In 2005 the Kyoto Protocol came into effect (Australia would sign two years later, when Kevin Rudd became Prime Minister). In 2006 Al Gore, former Vice-President of the United States released a film, ‘An Inconvenient Truth’, which was genuinely scary, and intended to be so. We must act now. ‘The debate is over’. A year later the IPCC’s AR4 said that things were really bad, in fact worse than we had expected. A Conference planned for Copenhagen in 2009 would agree on on a global plan to turn things around.

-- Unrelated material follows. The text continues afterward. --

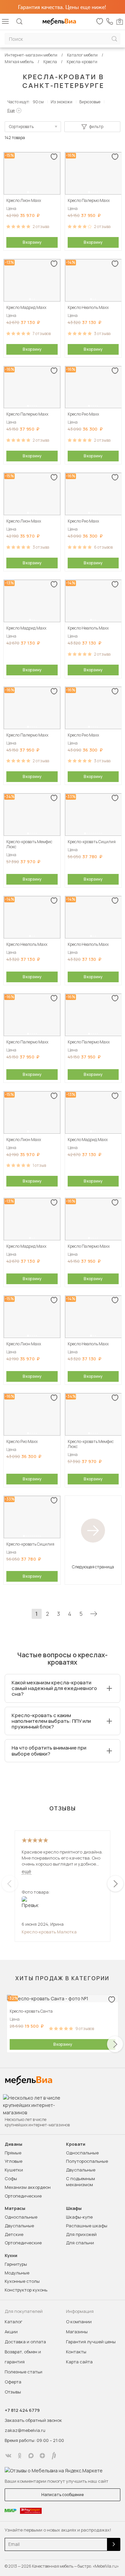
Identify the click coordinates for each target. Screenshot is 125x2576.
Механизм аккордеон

Just before Copenhagen (whose Conference was greeted by spectacular snow) appeared a leaked series of emails that had originated in the University of East Anglia’s climate group, but involved people from all over the world. It did not present climate science activists in a good light. The Conference in Copenhagen could agree on nothing of consequence, and was a flop. The scare subsided, though it never went away. In 2013 the fact that warming had slowed down remarkably (or stopped, according to which dataset you liked) was finally recognised officially. By then more than 50 different reasons for ‘the hiatus’ had been produced by those convinced that CO2 was the real problem. In 2015 the world finally agreed in Paris to sign something that committed nobody to anything of any importance.
I came into all this around 2005, with Kyoto. It has been an amazing intellectual journey ever since, quite without precedent in my life. This is probably a good place to say, firmly, that in my opinion the AGW scare is not a scam, a hoax or a conspiracy. It is much more complex than that. If you want an analogy, it would be the Dutch tulip mania of the 1630s, the sort of popular delusion that infects every society from time to time. This one has infected the Western world, though not Russia, China or India.
What has changed is the timing of the scares. For the early climate botherers, doom was close, and that helps to explain the urgency to get a global agreement in 2009. Today the forecast doom is conveniently far away, perhaps because none of the originally forecast dooms actually occurred. And exactly what the future doom will bring is rather vaguer, too.